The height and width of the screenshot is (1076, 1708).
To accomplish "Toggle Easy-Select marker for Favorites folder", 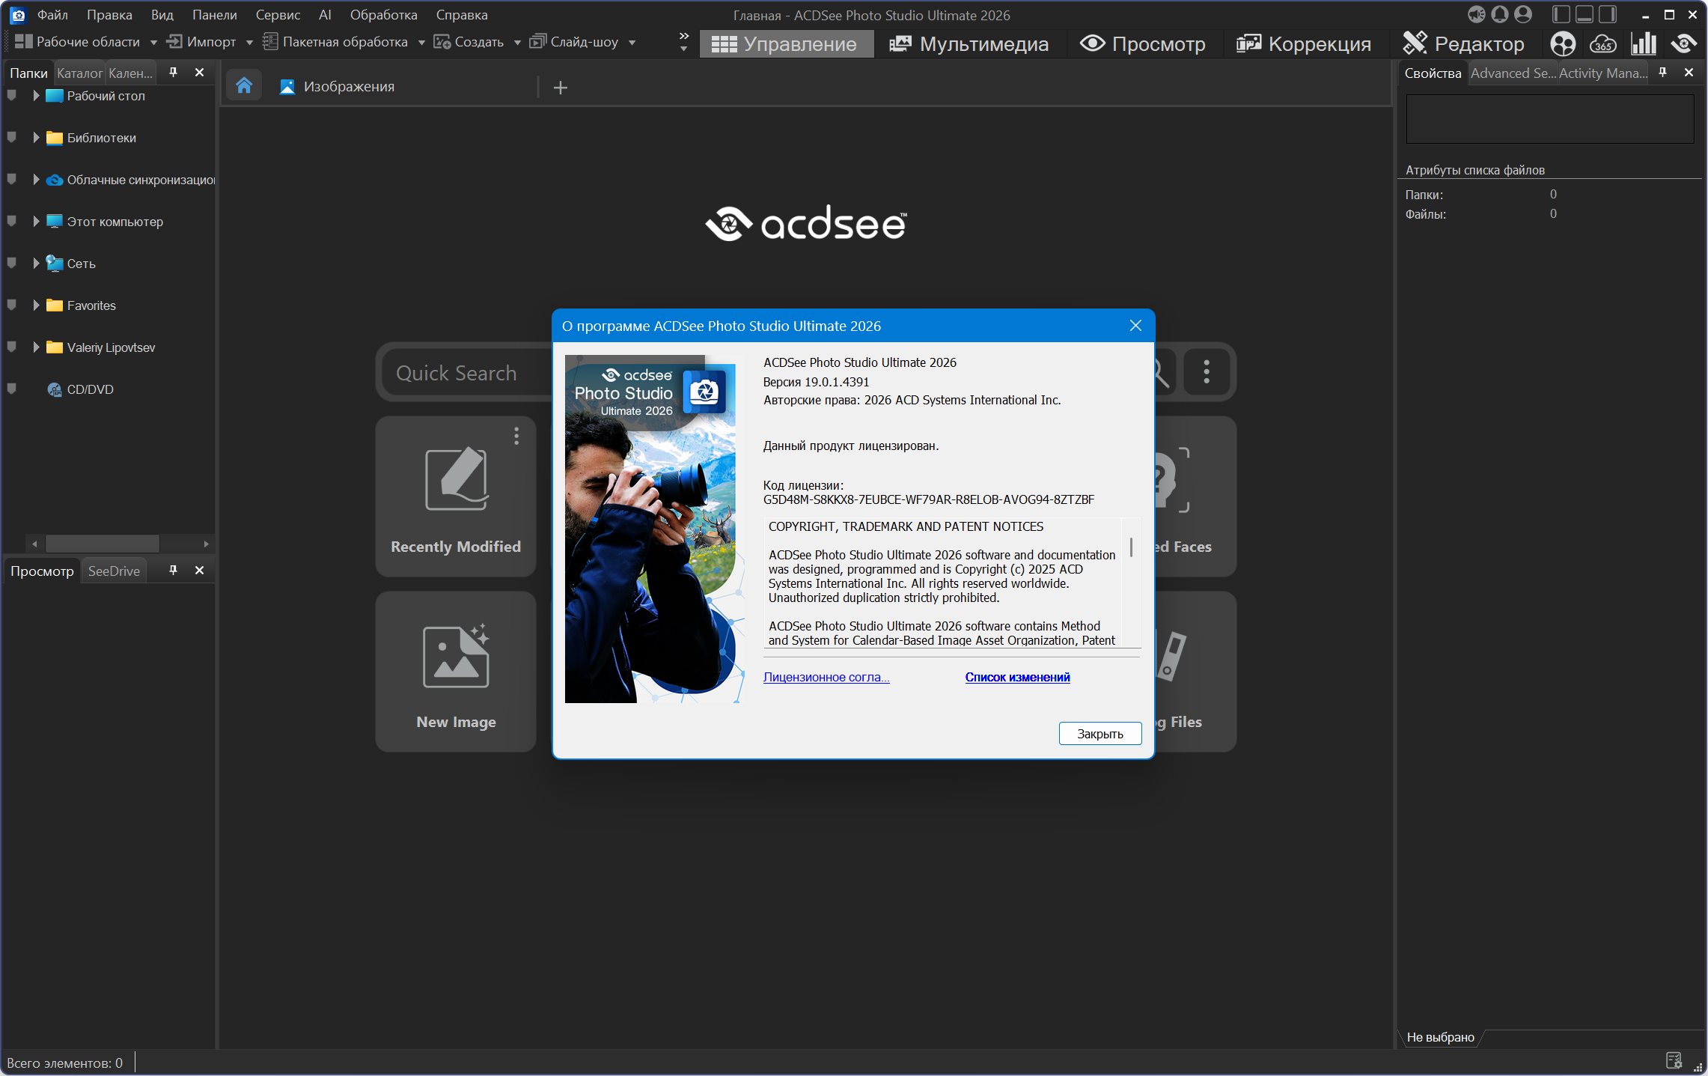I will pyautogui.click(x=12, y=305).
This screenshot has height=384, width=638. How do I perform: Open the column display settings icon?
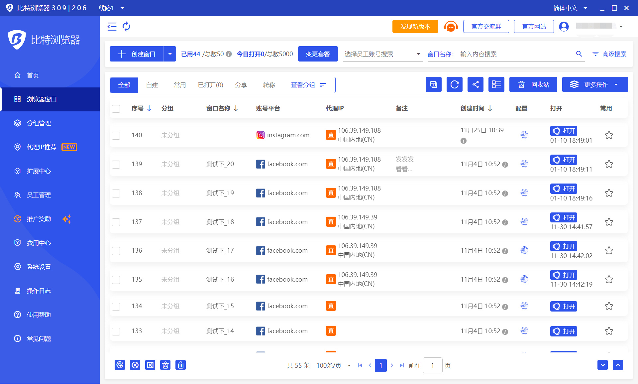pyautogui.click(x=496, y=84)
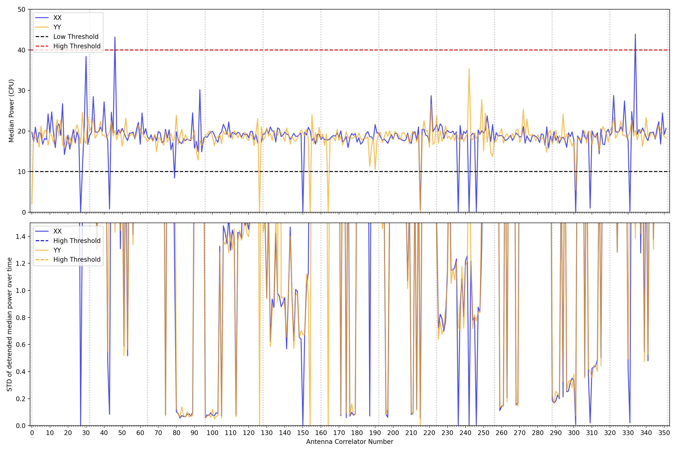
Task: Click the XX entry in top legend
Action: [x=57, y=18]
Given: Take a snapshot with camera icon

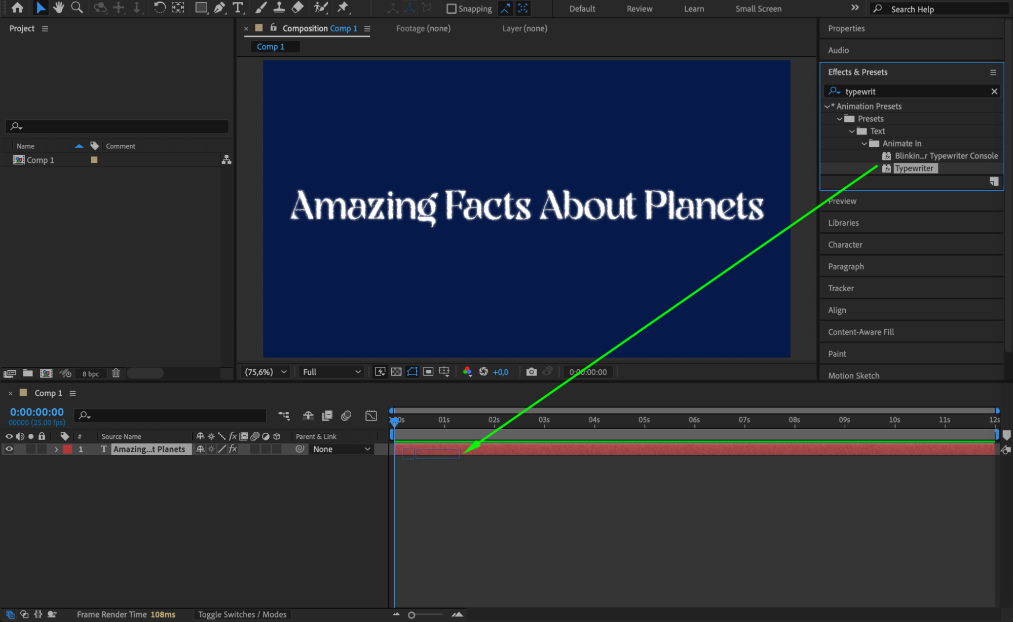Looking at the screenshot, I should coord(531,372).
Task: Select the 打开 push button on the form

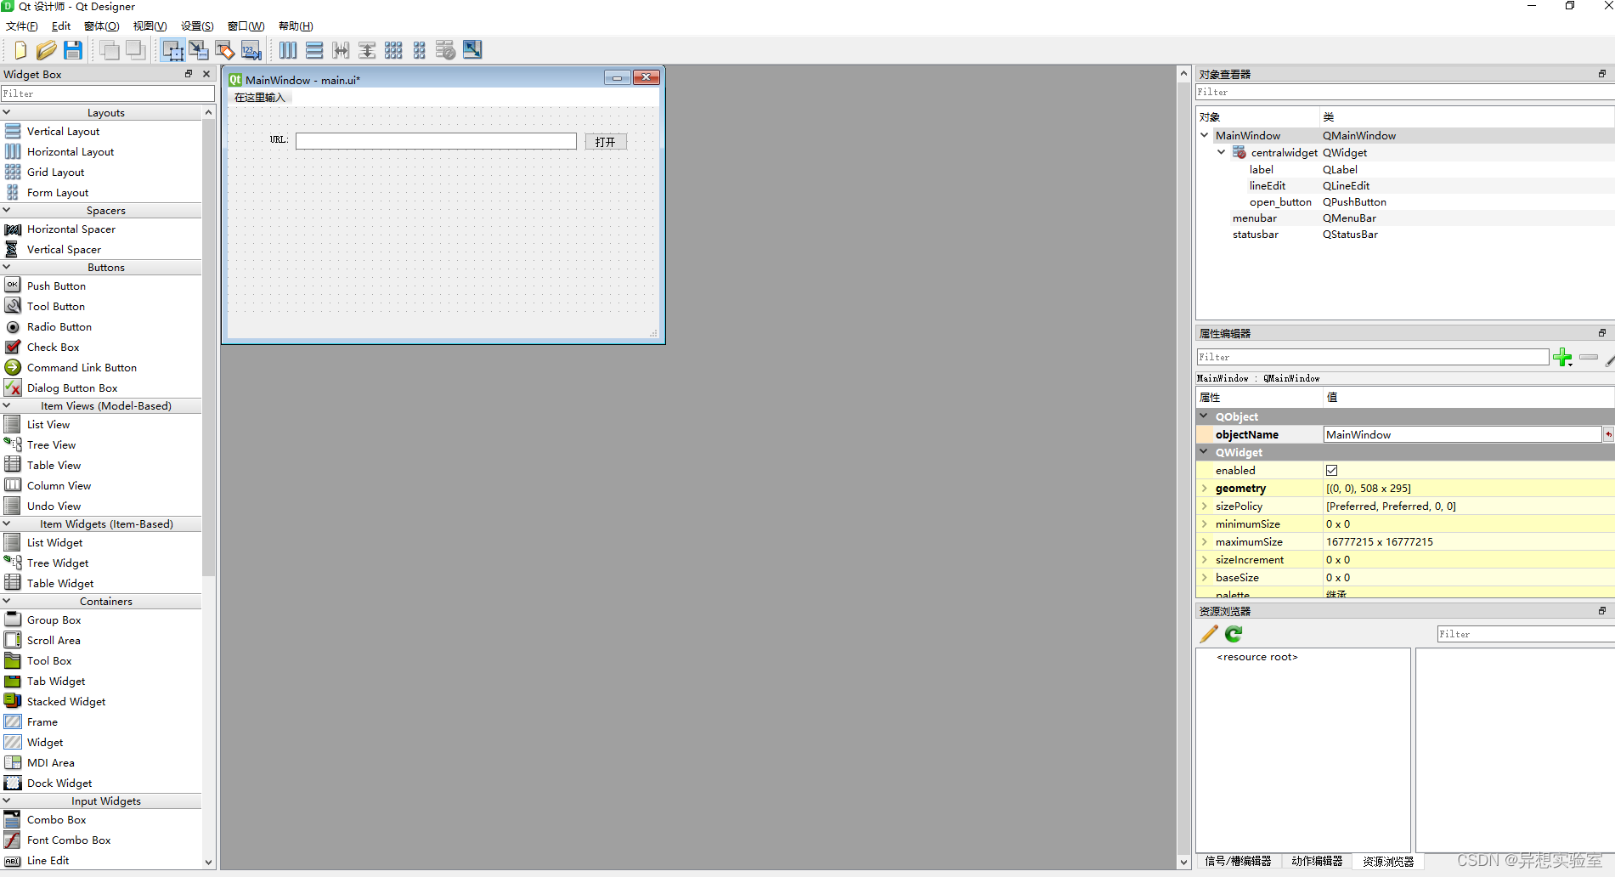Action: pos(605,140)
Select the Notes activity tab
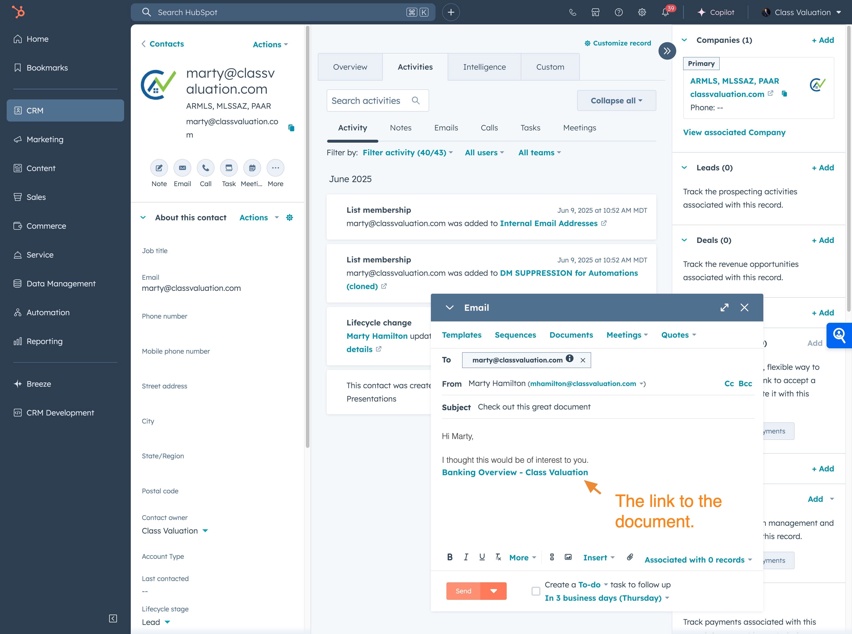Viewport: 852px width, 634px height. pyautogui.click(x=400, y=128)
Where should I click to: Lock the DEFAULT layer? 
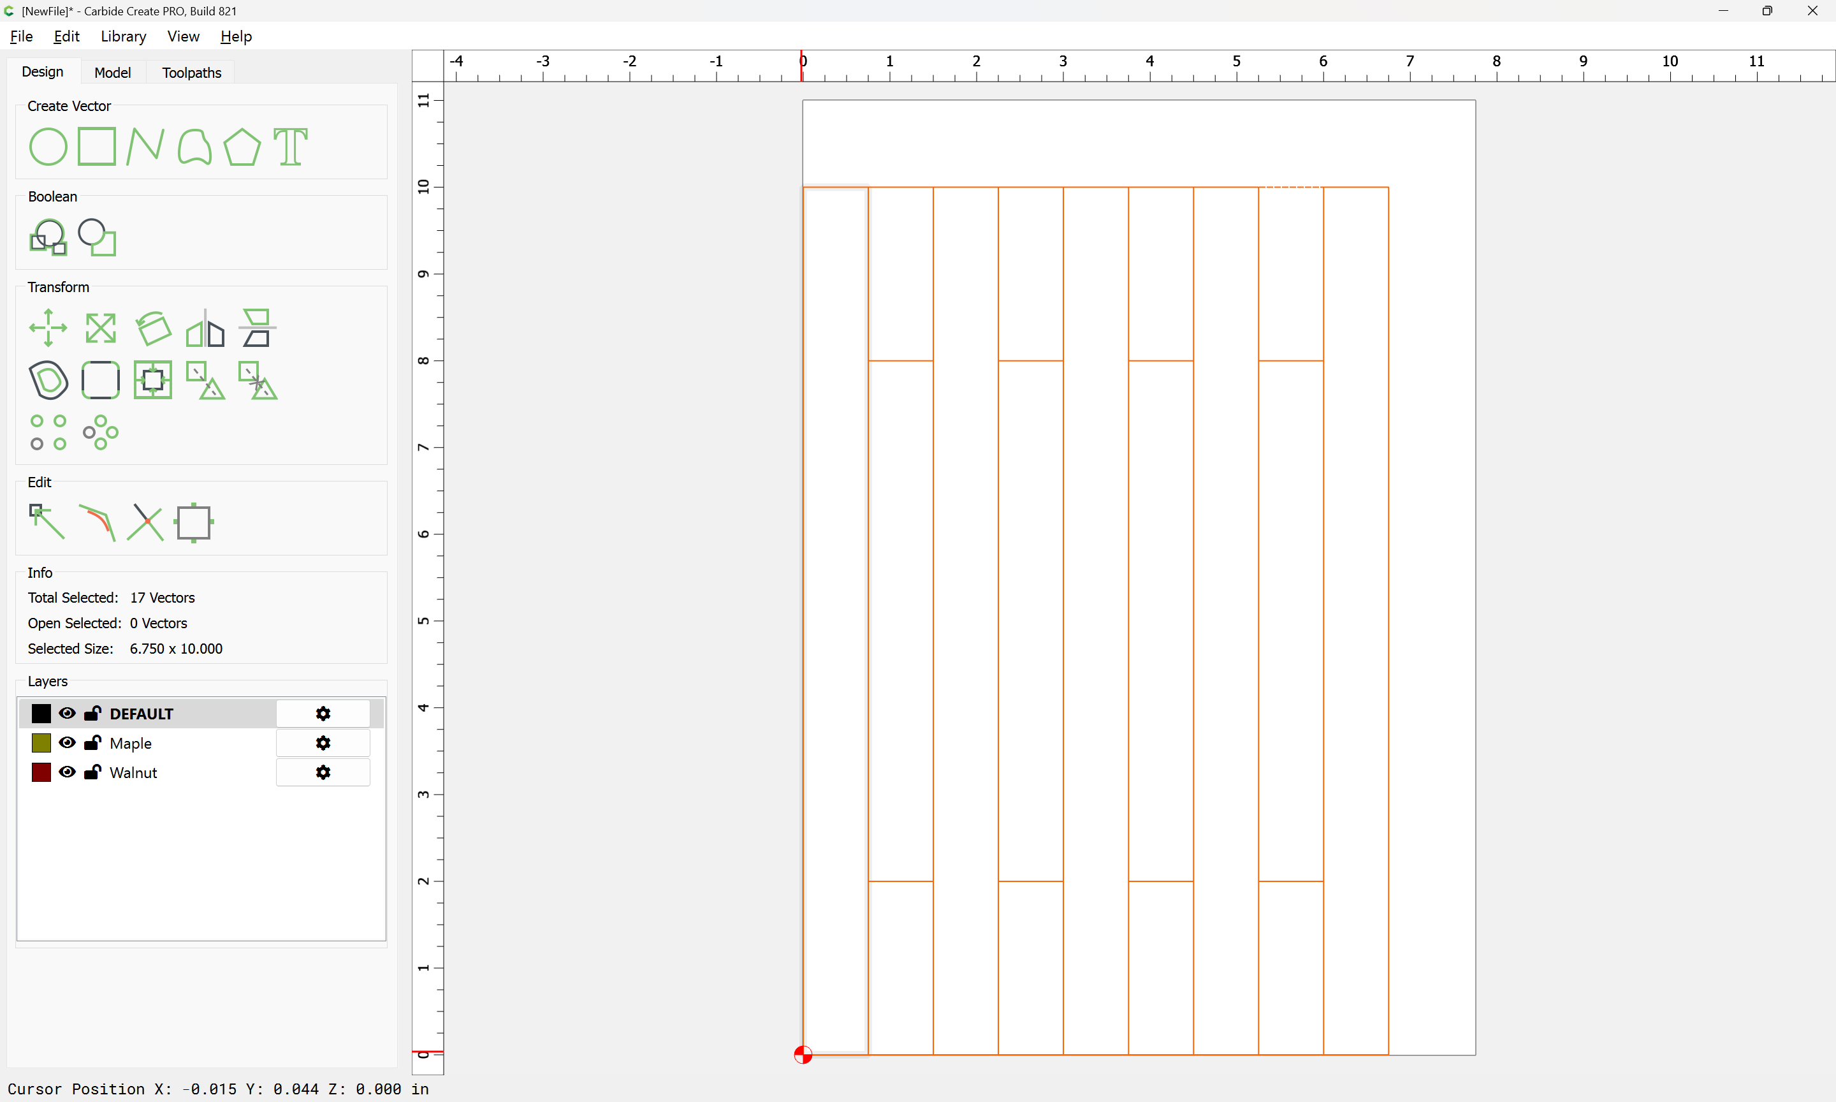coord(93,714)
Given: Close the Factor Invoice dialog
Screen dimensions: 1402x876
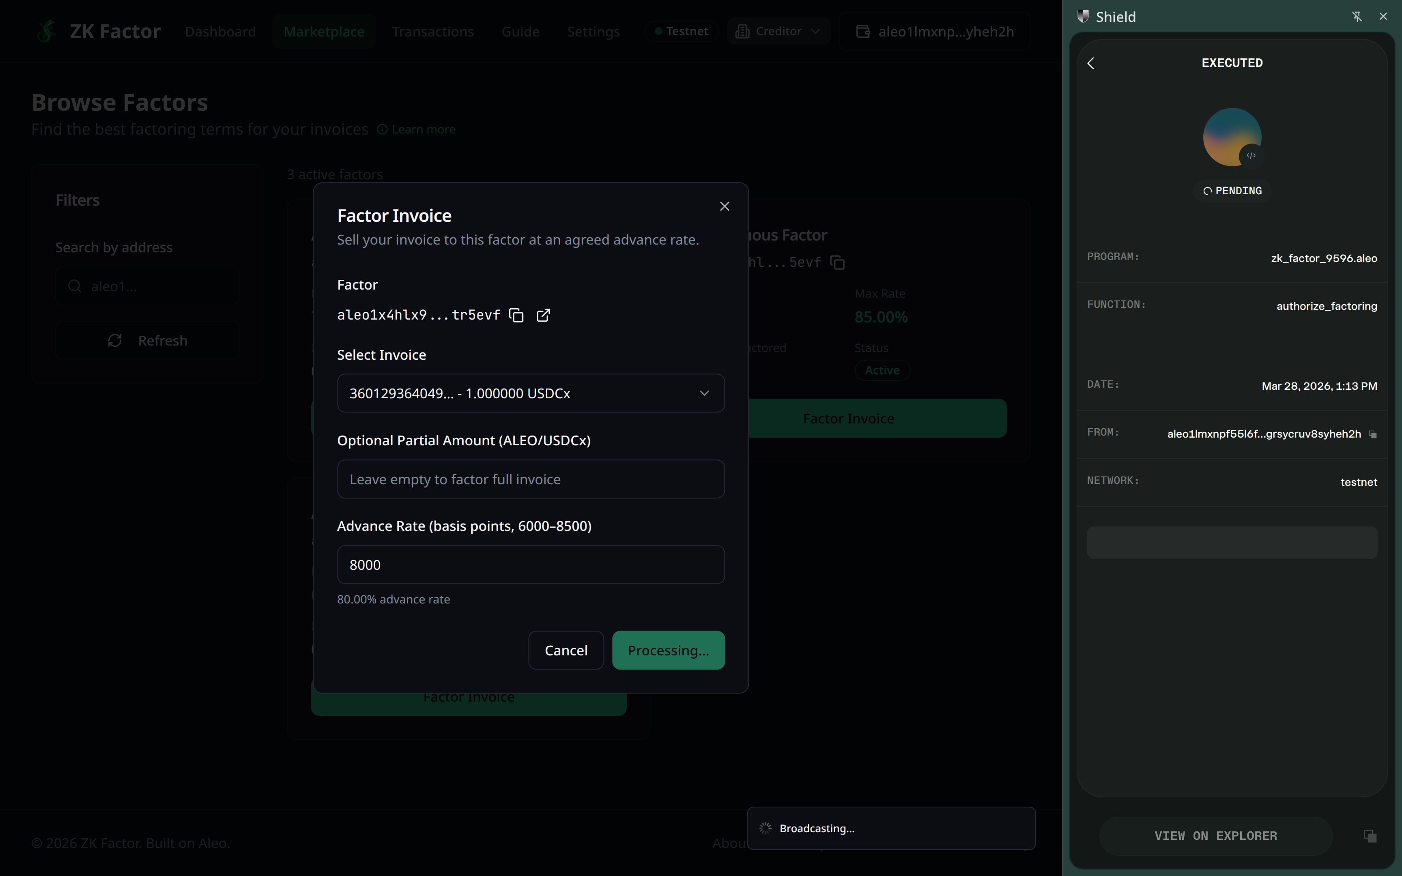Looking at the screenshot, I should tap(724, 206).
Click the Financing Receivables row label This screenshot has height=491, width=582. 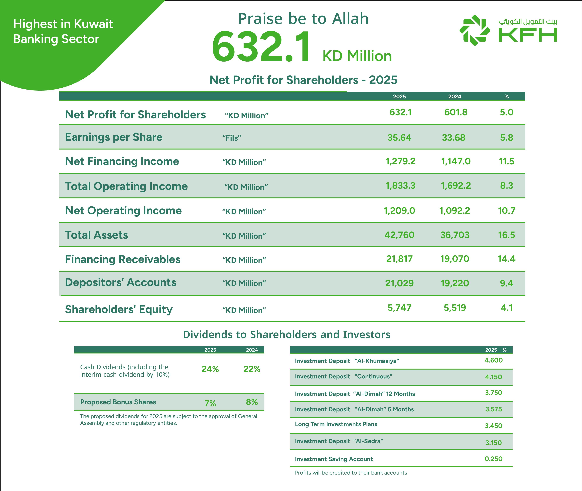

==*==

(PROBLEM REQUIREMENTS)
Which lines fall between the one containing "Given: Take a snapshot with camera icon" and the last line of the listing, both included? Give them again exactly, without the pictures.

(SOLUTION FOR THIS PROBLEM)
Given: Take a snapshot with camera icon

Looking at the screenshot, I should coord(531,372).
Task: Select the 打开 push button on the form

Action: pos(605,140)
Select the Notes activity tab
Viewport: 852px width, 634px height. pyautogui.click(x=400, y=128)
Where should I click to: Lock the DEFAULT layer? 
coord(93,714)
Given: Close the Factor Invoice dialog
Screen dimensions: 1402x876
Looking at the screenshot, I should tap(724, 206).
Click the Financing Receivables row label This screenshot has height=491, width=582. 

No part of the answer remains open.